JEREMIAH TOWER: THE LAST MAGNIFICENT (Lydia Tenaglia). 120 minutes. Opens Friday (May 5). See listing. Rating: NNNN


The rise in popularity of food documentaries has propelled relatively unknown chefs like Jiro Ono (Jiro Dreams Of Sushi), Grant Achatz (Spinning Plates) and Paul Liebrandt (A Matter Of Taste) out of fine-dining obscurity and into the mainstream. Despite its seemingly narrow focus, Jeremiah Tower: The Last Magnificent will hopefully do the same. 

Tower was the creator of California cuisine and one of America’s first star chefs.
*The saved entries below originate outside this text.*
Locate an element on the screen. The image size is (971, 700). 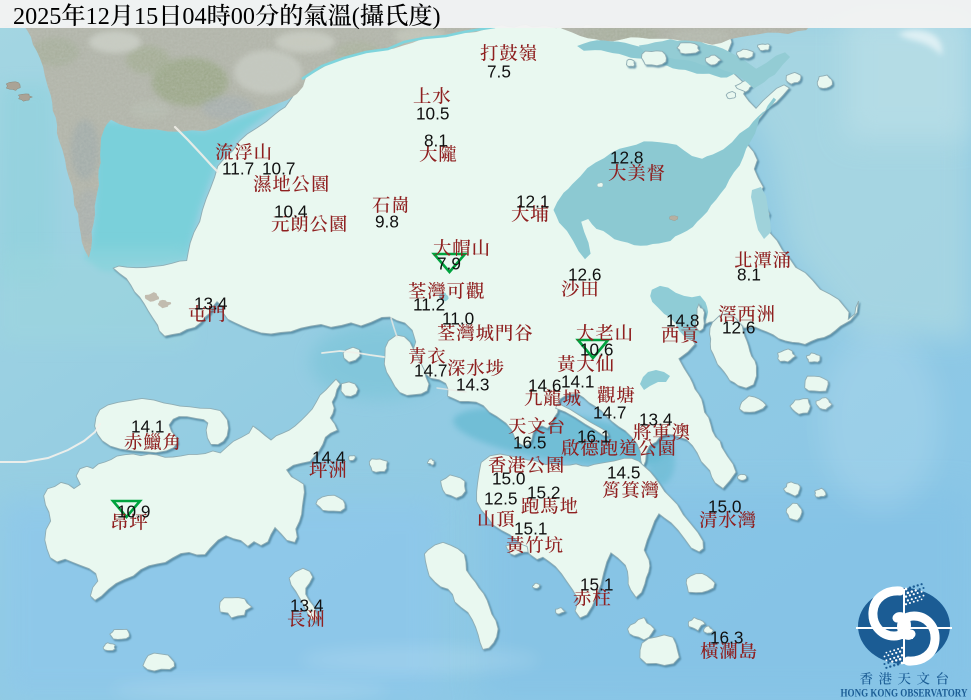
svg-text: 10.5 is located at coordinates (432, 114).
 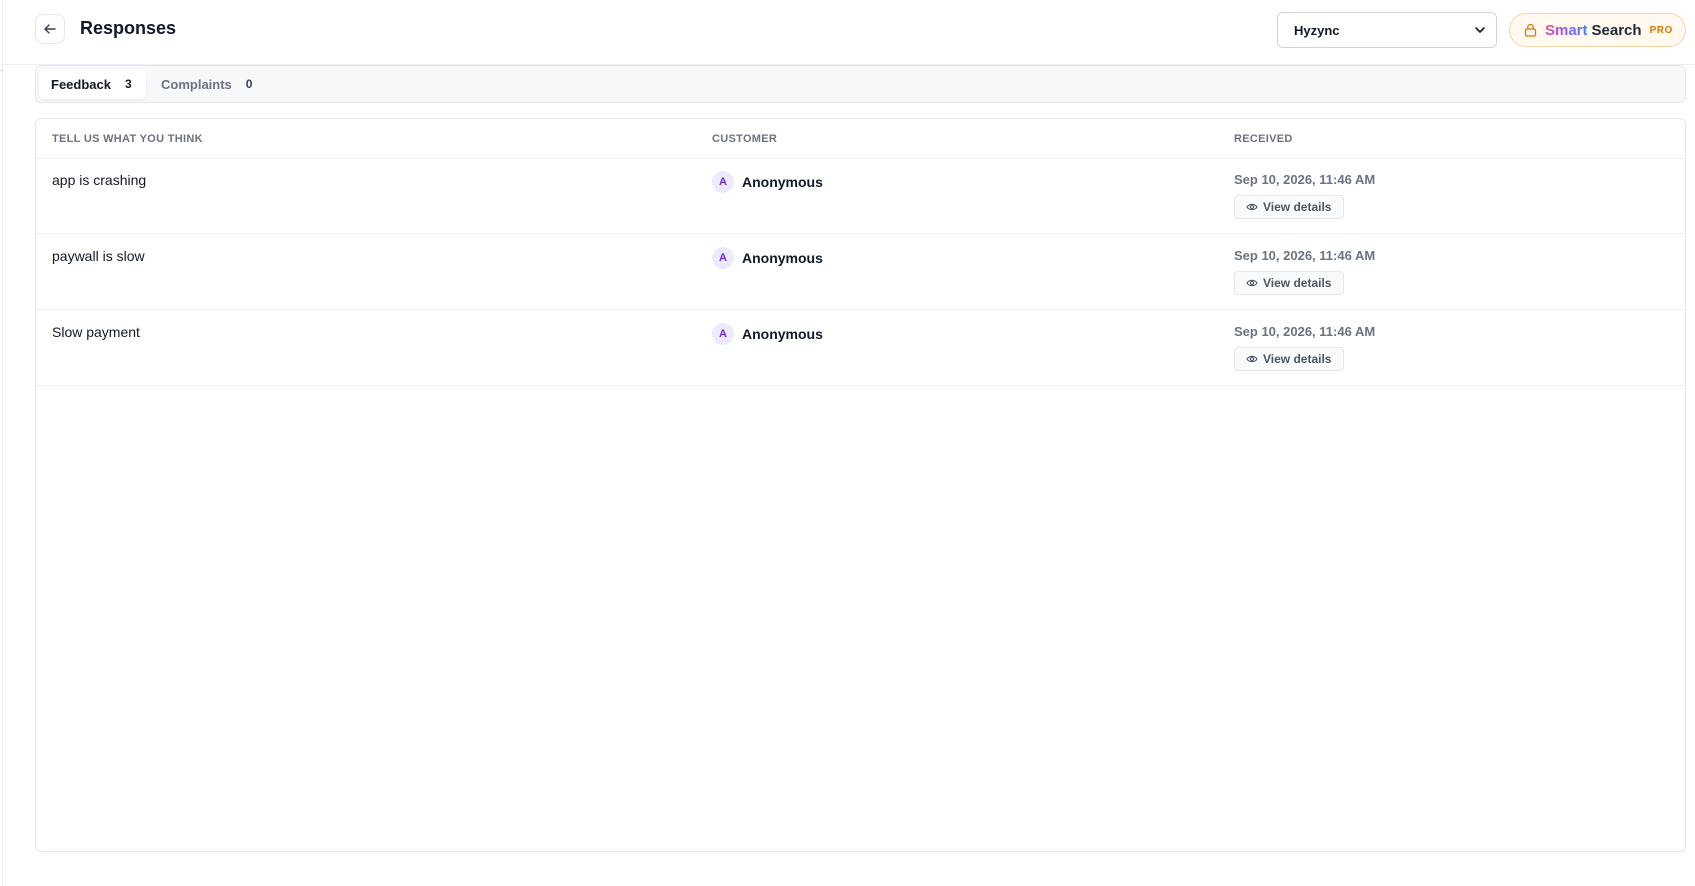 I want to click on tab-feedback-label: Feedback, so click(x=81, y=84).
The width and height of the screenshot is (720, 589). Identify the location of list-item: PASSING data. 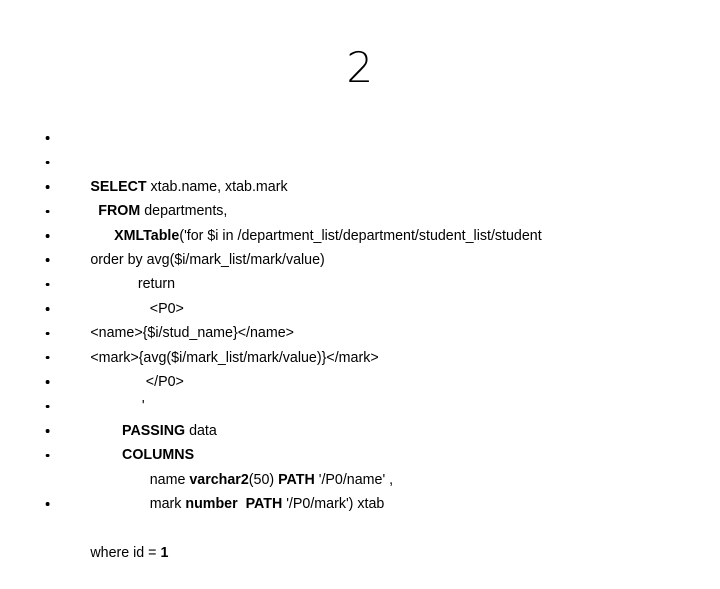
(349, 404).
He’s lauded here by his peers and food critics, and his biography is recounted by celebrity chefs like Mario Batali, Wolfgang Puck and Anthony Bourdain (who also executive pro­duced). 

Tower’s privileged but lonely childhood sets the tone for what he goes on to accomplish. In fact, his disdain for mediocrity seems to be his raison d’être. Although director Lydia Tenaglia – best known for working on Anthony Bourdain’s TV series No Reservations – deals with Tower’s career much later, there’s a foreboding existential quality to these early scenes that keeps us watching. It’s a slow build to the film’s entree.

Once Tower reaches adulthood, it’s clear he possesses the obsessive, demanding and isolating qualities shared by most geniuses. The film’s focus on character over tantalizing food shots gives it a depth missing in most foodie docs. 

While working at Alice Waters’s Chez Panisse, he invents what’s known as California cuisine: local seafood-and vegetable-forward dishes. But credit is stolen from him. In the 1980s, he opens his own restaurant, Stars, and becomes an overnight sensation, but after its closure a decade later, Tower vanishes from the scene. 

The operatic final act takes us to New York City, where business and high art come to a head. In 2014, Tower is suddenly announced as the executive chef of the Tavern on the Green, where more than one chef’s reputation has hit the rocks. The suspenseful lead-up to the onslaught of restaurant reviews is comparable to watching a veteran robber pull off one last heist, and the ending cuts like a knife.